Copenhagen Business School, Frederiksberg, Denmark.
Soc Stud Sci. 2022 Apr;52(2):277-302. doi: 10.1177/03063127211048515. Epub 2021 Oct 6.
This article examines algorithmic trading and some key failures and risks associated with it, including so-called algorithmic 'flash crashes'. Drawing on documentary sources, 189 interviews with market participants, and fieldwork conducted at an algorithmic trading firm, we argue that automated markets are characterized by tight coupling and complex interactions, which render them prone to large-scale technological accidents, according to Perrow's normal accident theory. We suggest that the implementation of ideas from research into high-reliability organizations offers a way for trading firms to curb some of the technological risk associated with algorithmic trading. Paradoxically, however, certain systemic conditions in markets can allow individual firms' high-reliability practices to exacerbate market instability, rather than reduce it. We therefore conclude that in order to make automated markets more stable (and curb the impact of failures), it is important to both widely implement reliability-enhancing practices in trading firms and address the systemic risks that follow from the tight coupling and complex interactions of markets.
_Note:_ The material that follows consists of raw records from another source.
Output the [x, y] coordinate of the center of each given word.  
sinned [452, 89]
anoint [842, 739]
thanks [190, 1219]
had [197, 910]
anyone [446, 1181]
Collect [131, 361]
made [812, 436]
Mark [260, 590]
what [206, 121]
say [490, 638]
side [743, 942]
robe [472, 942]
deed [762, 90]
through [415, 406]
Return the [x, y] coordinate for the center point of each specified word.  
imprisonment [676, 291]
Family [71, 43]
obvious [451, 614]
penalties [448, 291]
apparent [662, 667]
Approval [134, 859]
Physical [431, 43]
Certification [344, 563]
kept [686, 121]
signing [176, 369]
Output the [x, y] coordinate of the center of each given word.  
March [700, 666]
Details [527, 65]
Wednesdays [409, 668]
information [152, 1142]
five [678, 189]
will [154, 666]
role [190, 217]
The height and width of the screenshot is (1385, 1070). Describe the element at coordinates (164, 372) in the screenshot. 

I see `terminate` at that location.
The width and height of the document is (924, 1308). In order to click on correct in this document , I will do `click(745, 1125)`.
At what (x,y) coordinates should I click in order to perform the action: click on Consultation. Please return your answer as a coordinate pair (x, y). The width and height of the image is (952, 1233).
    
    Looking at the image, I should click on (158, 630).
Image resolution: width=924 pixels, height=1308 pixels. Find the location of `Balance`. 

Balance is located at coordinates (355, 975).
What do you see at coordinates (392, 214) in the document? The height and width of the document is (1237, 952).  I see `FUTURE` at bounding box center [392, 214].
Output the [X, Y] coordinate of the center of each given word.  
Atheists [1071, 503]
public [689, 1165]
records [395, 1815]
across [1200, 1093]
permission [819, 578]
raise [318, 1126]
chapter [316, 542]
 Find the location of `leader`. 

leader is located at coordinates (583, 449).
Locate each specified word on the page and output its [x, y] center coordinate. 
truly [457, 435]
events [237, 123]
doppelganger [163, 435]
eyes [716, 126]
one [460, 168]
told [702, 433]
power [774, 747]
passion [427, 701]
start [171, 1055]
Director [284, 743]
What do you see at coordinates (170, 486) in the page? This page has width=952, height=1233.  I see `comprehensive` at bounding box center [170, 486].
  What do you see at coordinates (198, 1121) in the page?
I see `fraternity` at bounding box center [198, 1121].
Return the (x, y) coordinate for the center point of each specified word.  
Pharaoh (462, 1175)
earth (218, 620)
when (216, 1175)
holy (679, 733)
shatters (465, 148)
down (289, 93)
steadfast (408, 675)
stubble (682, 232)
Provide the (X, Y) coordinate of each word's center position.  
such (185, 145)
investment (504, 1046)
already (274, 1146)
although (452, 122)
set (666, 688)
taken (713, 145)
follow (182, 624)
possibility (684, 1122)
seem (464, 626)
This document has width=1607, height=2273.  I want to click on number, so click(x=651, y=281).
本文探讨了算法交易以及与之相关的一些关键失败和风险,包括所谓的算法“闪崩”。本文利用文献资料、对 189 名市场参与者的访谈以及在一家算法交易公司进行的实地调查,根据佩罗的常态事故理论,我们认为自动化市场的特点是紧密耦合和复杂的相互作用,这使得它们容易发生大规模的技术事故。我们认为,将高可靠性组织研究中的思想付诸实践,可以为交易公司提供一种遏制与算法交易相关的一些技术风险的方法。然而,具有讽刺意味的是,市场中的某些系统性条件可能会使个别公司的高可靠性做法加剧市场不稳定,而不是降低其风险。因此,我们的结论是,为了使自动化市场更加稳定(并遏制故障的影响),重要的是在交易公司中广泛实施增强可靠性的实践,并解决市场紧密耦合和复杂相互作用所带来的系统性风险。